Every year on Sept. 29, military veterans join local officials to mark “Orange County Veterans Memorial Day.”
It’s a day to remember 40 American servicemen who lost their lives during a single day in World War I.
All the soldiers were from Orange County, part of the 107th Regiment of the 27th Division.
Since Vietnam veteran David McTamany was 10 years old, their stories have had an impact on his life. "As I learned just what they went through that terrible day, I felt this was not something that we need to forget," said McTamany.
What You Need To Know
- The 40 men were part of the 107th Regiment of the 27th Division
- Local veterans and officials gathered for a moment of silence to honor their sacrifice
- Orange County Historian Johanna Yaun is organizing a group tour of Belgium and France in July of 2023, so Orange County residents can walk in the footsteps of the 40 men
"These men knew each other, loved each other, fought side by side, and died side by side," said McTamany.

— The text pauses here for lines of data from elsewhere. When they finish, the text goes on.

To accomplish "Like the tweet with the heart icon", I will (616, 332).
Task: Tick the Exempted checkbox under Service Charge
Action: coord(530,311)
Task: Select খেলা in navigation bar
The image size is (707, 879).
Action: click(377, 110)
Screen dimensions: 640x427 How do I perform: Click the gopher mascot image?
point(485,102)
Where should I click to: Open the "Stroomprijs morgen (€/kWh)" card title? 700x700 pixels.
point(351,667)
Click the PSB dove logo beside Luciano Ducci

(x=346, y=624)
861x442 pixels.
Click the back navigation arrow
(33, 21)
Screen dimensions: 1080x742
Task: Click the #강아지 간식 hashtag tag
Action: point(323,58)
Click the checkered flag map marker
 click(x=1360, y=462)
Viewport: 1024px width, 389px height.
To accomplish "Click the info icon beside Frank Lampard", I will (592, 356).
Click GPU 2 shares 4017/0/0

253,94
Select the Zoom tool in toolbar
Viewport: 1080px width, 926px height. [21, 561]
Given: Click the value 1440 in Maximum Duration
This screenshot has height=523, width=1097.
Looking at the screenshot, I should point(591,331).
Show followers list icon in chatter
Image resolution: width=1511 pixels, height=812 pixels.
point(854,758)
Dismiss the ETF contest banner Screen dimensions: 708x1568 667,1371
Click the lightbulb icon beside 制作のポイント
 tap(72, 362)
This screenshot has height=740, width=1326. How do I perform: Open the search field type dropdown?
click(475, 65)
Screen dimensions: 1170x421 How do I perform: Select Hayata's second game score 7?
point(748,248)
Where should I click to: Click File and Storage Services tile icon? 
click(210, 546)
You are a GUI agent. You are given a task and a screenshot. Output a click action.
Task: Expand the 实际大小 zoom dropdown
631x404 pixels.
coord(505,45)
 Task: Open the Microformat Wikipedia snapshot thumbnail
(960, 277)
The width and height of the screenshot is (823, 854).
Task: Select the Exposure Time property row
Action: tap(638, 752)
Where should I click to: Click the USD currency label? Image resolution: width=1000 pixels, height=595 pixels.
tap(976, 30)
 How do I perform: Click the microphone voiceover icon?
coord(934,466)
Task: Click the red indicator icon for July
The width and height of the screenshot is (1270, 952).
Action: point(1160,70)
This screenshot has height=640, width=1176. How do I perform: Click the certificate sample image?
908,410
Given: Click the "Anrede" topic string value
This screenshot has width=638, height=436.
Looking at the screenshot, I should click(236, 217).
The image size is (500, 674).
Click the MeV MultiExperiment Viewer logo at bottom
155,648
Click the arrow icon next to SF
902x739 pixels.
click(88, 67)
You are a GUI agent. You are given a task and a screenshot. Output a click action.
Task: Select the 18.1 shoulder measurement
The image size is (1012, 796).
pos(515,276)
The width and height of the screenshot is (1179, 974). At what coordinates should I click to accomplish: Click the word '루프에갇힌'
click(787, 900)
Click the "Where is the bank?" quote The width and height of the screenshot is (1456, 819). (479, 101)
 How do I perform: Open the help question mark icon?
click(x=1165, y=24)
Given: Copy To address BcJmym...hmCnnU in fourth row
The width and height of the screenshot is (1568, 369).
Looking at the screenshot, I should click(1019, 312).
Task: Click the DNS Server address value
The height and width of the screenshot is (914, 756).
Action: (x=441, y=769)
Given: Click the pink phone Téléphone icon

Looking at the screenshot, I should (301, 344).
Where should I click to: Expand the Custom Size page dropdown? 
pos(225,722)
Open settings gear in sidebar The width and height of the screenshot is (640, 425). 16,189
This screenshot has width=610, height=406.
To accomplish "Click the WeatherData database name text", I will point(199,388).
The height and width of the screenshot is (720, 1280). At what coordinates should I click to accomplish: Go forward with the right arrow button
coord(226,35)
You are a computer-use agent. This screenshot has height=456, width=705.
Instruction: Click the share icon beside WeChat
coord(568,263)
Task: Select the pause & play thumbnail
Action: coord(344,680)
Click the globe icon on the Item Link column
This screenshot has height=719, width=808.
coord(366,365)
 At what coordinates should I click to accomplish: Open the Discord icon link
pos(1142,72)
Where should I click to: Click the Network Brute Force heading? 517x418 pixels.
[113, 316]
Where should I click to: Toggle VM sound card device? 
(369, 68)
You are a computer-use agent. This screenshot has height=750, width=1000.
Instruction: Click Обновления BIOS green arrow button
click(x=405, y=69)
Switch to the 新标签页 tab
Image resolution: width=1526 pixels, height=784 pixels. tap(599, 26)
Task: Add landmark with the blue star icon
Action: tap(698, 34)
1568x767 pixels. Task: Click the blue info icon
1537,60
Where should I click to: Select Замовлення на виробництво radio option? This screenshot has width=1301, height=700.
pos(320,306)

They lost their lives fighting on the front-lines of the Battle of the Hindenburg Line in Northern France. The battle was influential in helping the U.S. and the allies win World War I.
McTamany was part of a group of Orange County residents who traveled to France and had the opportunity to walk in the footsteps of the 40 men exactly 100 years after their death.
"I was able to go to the exact spot that John T. Kenney, which was one of those 40 names, that he was killed," said McTamany.
The day is also a chance to reflect on all of the men and women from Orange County who’ve sacrificed for the country’s freedom over the years. Like the men of the all-Black 369th Regiment who served 191 days on the front-lines, commonly known as the "Harlem Hellfighters," many of whom were recruited in Newburgh and Middletown.
"Such an opportunity to serve would afford them a sort of reason to prove themselves and their people as worthy of full and equal citizenship," said Dr. Jeffrey Sammons, a history professor at New York University.
McTamany thinks about all the young men and women who’ve left their lives in Orange County to venture into the unknown, all out of love for country.
"The sacrifice that they put in without asking a question, they did it for America. We need to understand that’s what made us who we are," he said.